SET TASK:
Please format the entries below as a numbered list, leaving out any blank lines.

(Word and element location data)
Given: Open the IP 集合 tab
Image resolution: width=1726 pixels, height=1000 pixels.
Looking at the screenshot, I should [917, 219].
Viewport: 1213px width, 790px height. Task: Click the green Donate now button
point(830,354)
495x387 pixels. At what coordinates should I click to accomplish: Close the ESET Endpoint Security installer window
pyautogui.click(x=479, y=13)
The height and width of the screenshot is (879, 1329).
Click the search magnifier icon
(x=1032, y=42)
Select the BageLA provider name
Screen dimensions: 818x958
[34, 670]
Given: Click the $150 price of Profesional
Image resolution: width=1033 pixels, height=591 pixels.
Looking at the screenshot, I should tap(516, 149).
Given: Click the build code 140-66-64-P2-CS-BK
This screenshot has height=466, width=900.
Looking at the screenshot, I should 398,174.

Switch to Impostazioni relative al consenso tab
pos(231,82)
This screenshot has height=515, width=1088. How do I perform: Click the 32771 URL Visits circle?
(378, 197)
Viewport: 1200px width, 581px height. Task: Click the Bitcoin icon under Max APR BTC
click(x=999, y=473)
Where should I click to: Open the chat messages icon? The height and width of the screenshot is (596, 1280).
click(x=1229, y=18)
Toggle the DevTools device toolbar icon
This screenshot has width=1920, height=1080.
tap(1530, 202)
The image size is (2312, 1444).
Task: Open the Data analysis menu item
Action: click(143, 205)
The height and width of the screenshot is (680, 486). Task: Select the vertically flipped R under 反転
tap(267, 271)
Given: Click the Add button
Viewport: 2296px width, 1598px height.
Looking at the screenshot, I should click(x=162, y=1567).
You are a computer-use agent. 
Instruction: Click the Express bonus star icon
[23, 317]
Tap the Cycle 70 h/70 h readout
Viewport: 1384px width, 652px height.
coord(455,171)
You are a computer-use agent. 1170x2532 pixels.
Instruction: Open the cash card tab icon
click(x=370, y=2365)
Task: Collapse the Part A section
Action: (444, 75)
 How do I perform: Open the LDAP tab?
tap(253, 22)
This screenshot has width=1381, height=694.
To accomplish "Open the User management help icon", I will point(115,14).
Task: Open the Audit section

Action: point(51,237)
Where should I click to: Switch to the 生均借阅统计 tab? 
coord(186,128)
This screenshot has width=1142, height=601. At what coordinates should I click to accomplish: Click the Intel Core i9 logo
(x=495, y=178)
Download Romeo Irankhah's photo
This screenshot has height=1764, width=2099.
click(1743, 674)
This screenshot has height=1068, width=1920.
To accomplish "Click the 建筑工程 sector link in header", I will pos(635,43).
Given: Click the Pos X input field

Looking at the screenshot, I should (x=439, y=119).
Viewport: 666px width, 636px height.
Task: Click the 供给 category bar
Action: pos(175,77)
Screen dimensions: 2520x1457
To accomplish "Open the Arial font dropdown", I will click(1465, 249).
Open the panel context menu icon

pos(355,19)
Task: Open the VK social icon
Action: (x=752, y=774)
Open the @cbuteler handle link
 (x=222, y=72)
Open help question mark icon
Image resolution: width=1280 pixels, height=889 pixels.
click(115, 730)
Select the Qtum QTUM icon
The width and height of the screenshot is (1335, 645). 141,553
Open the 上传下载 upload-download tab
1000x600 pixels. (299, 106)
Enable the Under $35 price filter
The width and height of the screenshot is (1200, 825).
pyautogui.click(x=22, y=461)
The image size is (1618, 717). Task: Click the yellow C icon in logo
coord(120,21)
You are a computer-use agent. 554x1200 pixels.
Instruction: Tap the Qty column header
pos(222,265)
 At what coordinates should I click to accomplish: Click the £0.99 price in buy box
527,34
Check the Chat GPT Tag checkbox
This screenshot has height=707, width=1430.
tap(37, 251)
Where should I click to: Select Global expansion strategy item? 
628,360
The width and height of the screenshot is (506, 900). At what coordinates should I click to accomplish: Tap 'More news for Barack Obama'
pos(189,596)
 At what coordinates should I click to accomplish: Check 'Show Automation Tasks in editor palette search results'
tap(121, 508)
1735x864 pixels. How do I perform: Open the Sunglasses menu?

THE COMPLETED TASK:
1. Given: Open the IP 集合 tab
2. Image resolution: width=1726 pixels, height=1000 pixels.
3. Looking at the screenshot, I should [917, 219].
4. Viewport: 1213px width, 790px height. Task: Click the green Donate now button
5. point(830,354)
6. 495x387 pixels. At what coordinates should I click to accomplish: Close the ESET Endpoint Security installer window
7. pyautogui.click(x=479, y=13)
8. The height and width of the screenshot is (879, 1329).
9. Click the search magnifier icon
10. (x=1032, y=42)
11. Select the BageLA provider name
12. Screen dimensions: 818x958
13. [34, 670]
14. Given: Click the $150 price of Profesional
15. Image resolution: width=1033 pixels, height=591 pixels.
16. Looking at the screenshot, I should tap(516, 149).
17. Given: Click the build code 140-66-64-P2-CS-BK
18. This screenshot has height=466, width=900.
19. Looking at the screenshot, I should 398,174.
20. Switch to Impostazioni relative al consenso tab
21. pos(231,82)
22. This screenshot has height=515, width=1088. How do I perform: Click the 32771 URL Visits circle?
23. (378, 197)
24. Viewport: 1200px width, 581px height. Task: Click the Bitcoin icon under Max APR BTC
25. click(x=999, y=473)
26. Where should I click to: Open the chat messages icon? The height and width of the screenshot is (596, 1280).
27. click(x=1229, y=18)
28. Toggle the DevTools device toolbar icon
29. This screenshot has width=1920, height=1080.
30. tap(1530, 202)
31. The image size is (2312, 1444).
32. Task: Open the Data analysis menu item
33. Action: click(143, 205)
34. The height and width of the screenshot is (680, 486). Task: Select the vertically flipped R under 反転
35. tap(267, 271)
36. Given: Click the Add button
37. Viewport: 2296px width, 1598px height.
38. Looking at the screenshot, I should click(x=162, y=1567).
39. You are a computer-use agent. 
40. Instruction: Click the Express bonus star icon
41. [23, 317]
42. Tap the Cycle 70 h/70 h readout
43. Viewport: 1384px width, 652px height.
44. coord(455,171)
45. You are a computer-use agent. 1170x2532 pixels.
46. Instruction: Open the cash card tab icon
47. click(x=370, y=2365)
48. Task: Collapse the Part A section
49. Action: (444, 75)
50.  How do I perform: Open the LDAP tab?
51. tap(253, 22)
52. This screenshot has width=1381, height=694.
53. To accomplish "Open the User management help icon", I will point(115,14).
54. Task: Open the Audit section
55. Action: point(51,237)
56. Where should I click to: Switch to the 生均借阅统计 tab? 
57. coord(186,128)
58. This screenshot has width=1142, height=601. At what coordinates should I click to accomplish: Click the Intel Core i9 logo
59. (x=495, y=178)
60. Download Romeo Irankhah's photo
61. This screenshot has height=1764, width=2099.
62. click(1743, 674)
63. This screenshot has height=1068, width=1920.
64. To accomplish "Click the 建筑工程 sector link in header", I will pos(635,43).
65. Given: Click the Pos X input field
66. Looking at the screenshot, I should (x=439, y=119).
67. Viewport: 666px width, 636px height.
68. Task: Click the 供给 category bar
69. Action: pos(175,77)
70. Screen dimensions: 2520x1457
71. To accomplish "Open the Arial font dropdown", I will click(1465, 249).
72. Open the panel context menu icon
73. pos(355,19)
74. Task: Open the VK social icon
75. Action: (x=752, y=774)
76. Open the @cbuteler handle link
77.  (x=222, y=72)
78. Open help question mark icon
79. Image resolution: width=1280 pixels, height=889 pixels.
80. click(115, 730)
81. Select the Qtum QTUM icon
82. The width and height of the screenshot is (1335, 645). 141,553
83. Open the 上传下载 upload-download tab
84. 1000x600 pixels. (299, 106)
85. Enable the Under $35 price filter
86. The width and height of the screenshot is (1200, 825).
87. pyautogui.click(x=22, y=461)
88. The image size is (1618, 717). Task: Click the yellow C icon in logo
89. coord(120,21)
90. You are a computer-use agent. 554x1200 pixels.
91. Instruction: Tap the Qty column header
92. pos(222,265)
93.  At what coordinates should I click to accomplish: Click the £0.99 price in buy box
94. 527,34
95. Check the Chat GPT Tag checkbox
96. This screenshot has height=707, width=1430.
97. tap(37, 251)
98. Where should I click to: Select Global expansion strategy item? 
99. 628,360
100. The width and height of the screenshot is (506, 900). At what coordinates should I click to accomplish: Tap 'More news for Barack Obama'
101. pos(189,596)
102.  At what coordinates should I click to accomplish: Check 'Show Automation Tasks in editor palette search results'
103. tap(121, 508)
104. 1735x864 pixels. How do I perform: Open the Sunglasses menu?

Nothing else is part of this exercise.